TASK REQUIREMENTS
Give back the full data character for character.

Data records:
● ● ●

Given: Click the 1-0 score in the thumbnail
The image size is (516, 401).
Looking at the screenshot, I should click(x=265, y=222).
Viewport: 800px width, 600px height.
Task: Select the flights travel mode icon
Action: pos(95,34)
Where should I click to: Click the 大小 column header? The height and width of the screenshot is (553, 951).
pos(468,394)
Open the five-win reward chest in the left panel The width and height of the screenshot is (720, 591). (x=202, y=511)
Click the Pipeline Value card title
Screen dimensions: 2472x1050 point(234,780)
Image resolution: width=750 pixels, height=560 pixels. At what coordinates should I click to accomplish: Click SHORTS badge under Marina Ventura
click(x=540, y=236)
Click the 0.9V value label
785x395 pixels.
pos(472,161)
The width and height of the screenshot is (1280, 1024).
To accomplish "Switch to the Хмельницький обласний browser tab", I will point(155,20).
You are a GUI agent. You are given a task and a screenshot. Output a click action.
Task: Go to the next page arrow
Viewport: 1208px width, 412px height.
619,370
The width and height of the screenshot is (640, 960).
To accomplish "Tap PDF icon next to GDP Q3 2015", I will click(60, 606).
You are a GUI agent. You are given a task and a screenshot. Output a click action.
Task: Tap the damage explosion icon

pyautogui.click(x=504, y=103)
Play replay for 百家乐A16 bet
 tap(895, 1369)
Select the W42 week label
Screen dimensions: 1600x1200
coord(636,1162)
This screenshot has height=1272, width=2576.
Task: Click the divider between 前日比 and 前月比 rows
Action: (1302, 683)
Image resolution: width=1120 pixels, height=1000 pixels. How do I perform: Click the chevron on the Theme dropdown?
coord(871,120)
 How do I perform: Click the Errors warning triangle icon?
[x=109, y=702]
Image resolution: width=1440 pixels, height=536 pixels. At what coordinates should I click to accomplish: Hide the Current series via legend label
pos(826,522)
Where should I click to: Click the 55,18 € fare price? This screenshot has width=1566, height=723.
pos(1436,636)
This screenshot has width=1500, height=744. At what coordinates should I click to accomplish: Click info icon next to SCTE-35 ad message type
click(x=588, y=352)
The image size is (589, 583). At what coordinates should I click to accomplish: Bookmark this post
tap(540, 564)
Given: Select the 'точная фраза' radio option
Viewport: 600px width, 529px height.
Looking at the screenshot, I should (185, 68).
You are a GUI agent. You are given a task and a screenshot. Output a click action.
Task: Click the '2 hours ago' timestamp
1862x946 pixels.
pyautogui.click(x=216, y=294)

● ● ●

TASK RESPONSE
Given: Click the 1-0 score in the thumbnail
The image size is (516, 401).
Looking at the screenshot, I should click(x=265, y=222).
Viewport: 800px width, 600px height.
Task: Select the flights travel mode icon
Action: pos(95,34)
Where should I click to: Click the 大小 column header? The height and width of the screenshot is (553, 951).
pos(468,394)
Open the five-win reward chest in the left panel The width and height of the screenshot is (720, 591). (x=202, y=511)
Click the Pipeline Value card title
Screen dimensions: 2472x1050 point(234,780)
Image resolution: width=750 pixels, height=560 pixels. At what coordinates should I click to accomplish: Click SHORTS badge under Marina Ventura
click(x=540, y=236)
Click the 0.9V value label
785x395 pixels.
pos(472,161)
The width and height of the screenshot is (1280, 1024).
To accomplish "Switch to the Хмельницький обласний browser tab", I will point(155,20).
You are a GUI agent. You are given a task and a screenshot. Output a click action.
Task: Go to the next page arrow
Viewport: 1208px width, 412px height.
619,370
The width and height of the screenshot is (640, 960).
To accomplish "Tap PDF icon next to GDP Q3 2015", I will click(60, 606).
You are a GUI agent. You are given a task and a screenshot. Output a click action.
Task: Tap the damage explosion icon

pyautogui.click(x=504, y=103)
Play replay for 百家乐A16 bet
 tap(895, 1369)
Select the W42 week label
Screen dimensions: 1600x1200
coord(636,1162)
This screenshot has height=1272, width=2576.
Task: Click the divider between 前日比 and 前月比 rows
Action: (1302, 683)
Image resolution: width=1120 pixels, height=1000 pixels. How do I perform: Click the chevron on the Theme dropdown?
coord(871,120)
 How do I perform: Click the Errors warning triangle icon?
[x=109, y=702]
Image resolution: width=1440 pixels, height=536 pixels. At what coordinates should I click to accomplish: Hide the Current series via legend label
pos(826,522)
Where should I click to: Click the 55,18 € fare price? This screenshot has width=1566, height=723.
pos(1436,636)
This screenshot has width=1500, height=744. At what coordinates should I click to accomplish: Click info icon next to SCTE-35 ad message type
click(x=588, y=352)
The image size is (589, 583). At what coordinates should I click to accomplish: Bookmark this post
tap(540, 564)
Given: Select the 'точная фраза' radio option
Viewport: 600px width, 529px height.
Looking at the screenshot, I should (185, 68).
You are a GUI agent. You are given a task and a screenshot. Output a click action.
Task: Click the '2 hours ago' timestamp
1862x946 pixels.
pyautogui.click(x=216, y=294)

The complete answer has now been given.